Gus: So advanced auditing or enhanced session recording is the idea where using a BPF, so the Berkeley Packet Filter, the idea is that you can run Teleport in an enhanced auditing mode where it will use BPF, the kernel-level hooks essentially, on syscalls. It will log any processes that are spawned by scripts. So if you have a script that calls subprocesses for example, it will be able to log what subprocess the script started. It can also do things like if you make outbound network connections, it can log where you connected to, on what port, and how much data went back and forth. And there's other functionality as well. So it's essentially a kind of enhanced logging ability, which can give really kind of fine-grained detail into what's happening. So even if you're running a script which is kind of — it's not immediately obvious what it does, BPF can look underneath that and look at the kind of chain of calls that the script makes, can look at what binaries execute. It can look at that sort of thing and log all those things.

GIVEN RECORDS:

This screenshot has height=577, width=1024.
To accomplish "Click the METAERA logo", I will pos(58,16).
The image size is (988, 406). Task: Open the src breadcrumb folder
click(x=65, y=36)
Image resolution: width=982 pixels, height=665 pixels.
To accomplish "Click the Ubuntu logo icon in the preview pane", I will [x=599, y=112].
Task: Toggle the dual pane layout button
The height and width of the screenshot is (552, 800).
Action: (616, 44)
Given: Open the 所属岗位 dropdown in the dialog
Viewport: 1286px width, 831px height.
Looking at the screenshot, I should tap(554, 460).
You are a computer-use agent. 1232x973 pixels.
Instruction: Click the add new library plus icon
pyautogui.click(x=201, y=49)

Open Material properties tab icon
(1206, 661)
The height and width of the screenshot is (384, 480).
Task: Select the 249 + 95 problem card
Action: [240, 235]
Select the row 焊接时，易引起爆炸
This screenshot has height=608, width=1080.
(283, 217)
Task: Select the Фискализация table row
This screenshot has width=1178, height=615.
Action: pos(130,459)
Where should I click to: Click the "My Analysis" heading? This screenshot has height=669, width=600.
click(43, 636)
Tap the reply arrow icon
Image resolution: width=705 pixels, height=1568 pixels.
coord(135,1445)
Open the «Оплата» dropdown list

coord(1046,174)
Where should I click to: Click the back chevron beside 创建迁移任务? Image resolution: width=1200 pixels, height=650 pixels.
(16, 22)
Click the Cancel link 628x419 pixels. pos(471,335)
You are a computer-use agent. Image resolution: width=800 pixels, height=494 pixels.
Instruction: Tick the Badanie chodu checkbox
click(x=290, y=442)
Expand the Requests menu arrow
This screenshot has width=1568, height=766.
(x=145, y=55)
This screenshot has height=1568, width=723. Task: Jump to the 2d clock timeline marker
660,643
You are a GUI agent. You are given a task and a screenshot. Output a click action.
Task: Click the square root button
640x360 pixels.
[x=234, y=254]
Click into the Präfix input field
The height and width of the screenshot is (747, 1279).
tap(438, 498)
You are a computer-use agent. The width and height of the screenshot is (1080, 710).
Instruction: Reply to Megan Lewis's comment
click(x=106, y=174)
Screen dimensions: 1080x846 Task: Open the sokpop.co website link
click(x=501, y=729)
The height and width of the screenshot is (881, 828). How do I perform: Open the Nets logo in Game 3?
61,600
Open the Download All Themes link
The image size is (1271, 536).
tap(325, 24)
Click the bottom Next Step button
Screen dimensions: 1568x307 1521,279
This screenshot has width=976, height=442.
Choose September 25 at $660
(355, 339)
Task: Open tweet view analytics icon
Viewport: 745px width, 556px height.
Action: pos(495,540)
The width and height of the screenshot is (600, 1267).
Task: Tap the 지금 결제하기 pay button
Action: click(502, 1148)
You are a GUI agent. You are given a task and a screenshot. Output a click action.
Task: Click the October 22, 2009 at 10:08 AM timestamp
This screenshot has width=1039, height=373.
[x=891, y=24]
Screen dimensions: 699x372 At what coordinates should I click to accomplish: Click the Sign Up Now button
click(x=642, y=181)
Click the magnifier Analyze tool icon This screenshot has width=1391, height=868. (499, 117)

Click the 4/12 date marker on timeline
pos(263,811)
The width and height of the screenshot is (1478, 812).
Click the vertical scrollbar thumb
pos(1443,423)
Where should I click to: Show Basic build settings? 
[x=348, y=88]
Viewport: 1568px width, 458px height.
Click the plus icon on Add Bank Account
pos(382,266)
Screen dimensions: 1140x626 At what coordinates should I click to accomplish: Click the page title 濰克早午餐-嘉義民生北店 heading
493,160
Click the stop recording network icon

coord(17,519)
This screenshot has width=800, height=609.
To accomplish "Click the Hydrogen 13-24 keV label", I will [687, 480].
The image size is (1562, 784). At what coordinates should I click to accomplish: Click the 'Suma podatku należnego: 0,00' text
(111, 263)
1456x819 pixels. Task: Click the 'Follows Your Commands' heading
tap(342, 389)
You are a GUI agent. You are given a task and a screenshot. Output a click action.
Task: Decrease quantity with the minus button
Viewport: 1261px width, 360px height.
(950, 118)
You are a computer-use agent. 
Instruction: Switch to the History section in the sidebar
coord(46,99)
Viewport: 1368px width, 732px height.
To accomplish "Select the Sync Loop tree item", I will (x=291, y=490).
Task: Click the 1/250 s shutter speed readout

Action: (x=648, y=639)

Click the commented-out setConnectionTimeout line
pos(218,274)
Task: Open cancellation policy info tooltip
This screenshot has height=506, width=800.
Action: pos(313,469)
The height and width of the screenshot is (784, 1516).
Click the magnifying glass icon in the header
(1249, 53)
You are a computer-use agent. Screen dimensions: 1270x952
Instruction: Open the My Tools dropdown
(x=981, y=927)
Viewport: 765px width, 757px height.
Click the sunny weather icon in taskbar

PROBLEMS TO SOLVE:
- 1) Please list the details about outbound network connections that the transcript on Teleport's enhanced session recording says can be logged.
- 2) Write the next few sentences of the transcript on Teleport's enhanced session recording, picking up after its final sentence.

EXPECTED RESULTS:
- 1)
- Where you connected to
- The port
- How much data went back and forth

- 2)
Gus: Teleport does have support for that in, again, versions 4.2 and above. You need to be using a sufficiently new kernel. So I think it's after 4.18. Kernel 4.18 was when all the BPF hooks were introduced. So if you have a kernel that's 4.18 or newer, you should be able to get it to work. And the idea is that the audit log will have enhanced detail in there about what's going on. And as I think we mentioned before, there's another webinar going on in a few weeks which is to do with enhanced auditing and enhanced logging specifically. So if you're curious about that, make sure you sign up and come to that, because there'll be a much more detailed deep dive into how that works and what's going on with it.

Mark: Perfect, Gus. And then one last question. There's definitely ones we didn't get to, so I apologize in advance for not getting to them. So the last question before we sort of wrap up is, how should Teleport be deployed if you have several GKE clusters and some VMs? Should we deploy a Teleport cluster in each GKE cluster and trust between Teleport clusters, or is it better in dedicated VMs?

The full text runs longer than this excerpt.